Yesterday was the first day I was able to go to the gym since the Bleh took over my body. It was also the first time I met my personal trainer. When I had originally signed up a week ago Sunday, the Program Director assigned a trainer to me and said that they would call me on Monday. He also mentioned that if I didn't hear from the trainer, then I should call him on Tuesday. Well, my trainer didn't call on Monday but that was okay with me because I was suffering from the Bleh.
I had the day off last Thursday and I still hadn't heard from the trainer, so I picked up the phone and called the Program Director. He wasn't in so I left a message. Lo and behold a few hours later, the trainer called and we arranged a time to meet.
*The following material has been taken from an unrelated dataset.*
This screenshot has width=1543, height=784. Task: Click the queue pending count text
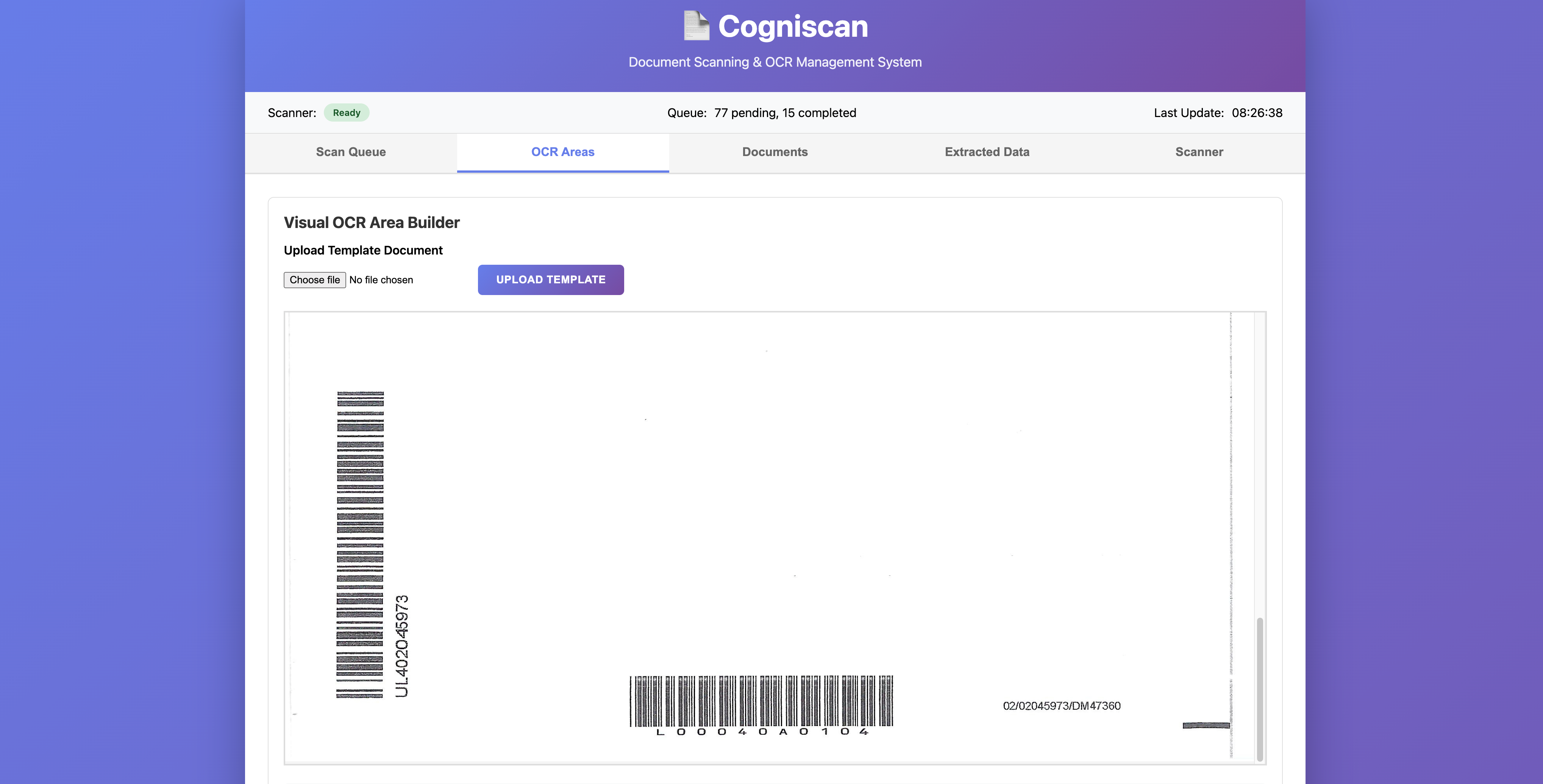pos(785,112)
One would think that my call probably spurred on the response, right? Strangely enough, no. The Program Director left a message on Friday to apologize for not being there Thursday and said he would find out why the trainer hadn't called me.
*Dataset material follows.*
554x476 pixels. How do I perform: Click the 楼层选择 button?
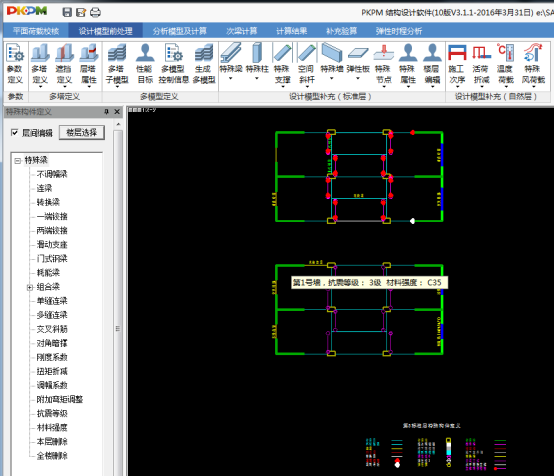pyautogui.click(x=82, y=133)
Monday was the initial session where I got to meet my trainer. He got to know a little about me, I got to know a little about him and we set some goals for the next three months.
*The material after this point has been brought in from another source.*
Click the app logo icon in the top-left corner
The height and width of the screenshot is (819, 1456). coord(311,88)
And somewhere during that time, I could've sworn The 'Verse was laughing.
First there was the occurrence on Thursday. He and I just happen
to be thinking about calling each other on the same day? Then during Monday's meeting the similarities just built up. He's vegetarian (so am I), he lives near the college (so do I), he's into an all-around fitness routine including Pilates and Yoga and not just weight lifting (my thoughts exactly), and not only is he punctual, but he was actually 10 minutes early! (Hey, so was I!)
As many people have experienced, I am not an easy person to get to know. I'm usually pretty guarded and it can take time before I even start opening up. It's very rare that I'll just start socializing with a perfect stranger. Something has to click with me before I really talk. Well, in this case, I think we "clicked". Granted, it was only the first meeting and he hasn't put me through my workout schedule yet, but as far as interpersonal relationships go, this was pretty comfortable.
After our meeting, he asked if I wanted to work out for a half hour. I said sure. He took me over to one of the treadmills and started it up for me. (A little confession time here: I have never been to one of these gym/club things. I've seen the treadmill my mom has, and I've ridden stationary bikes — and none of them have had that
many buttons on them! My gods! I swear I could've flown the space shuttle from that thing!)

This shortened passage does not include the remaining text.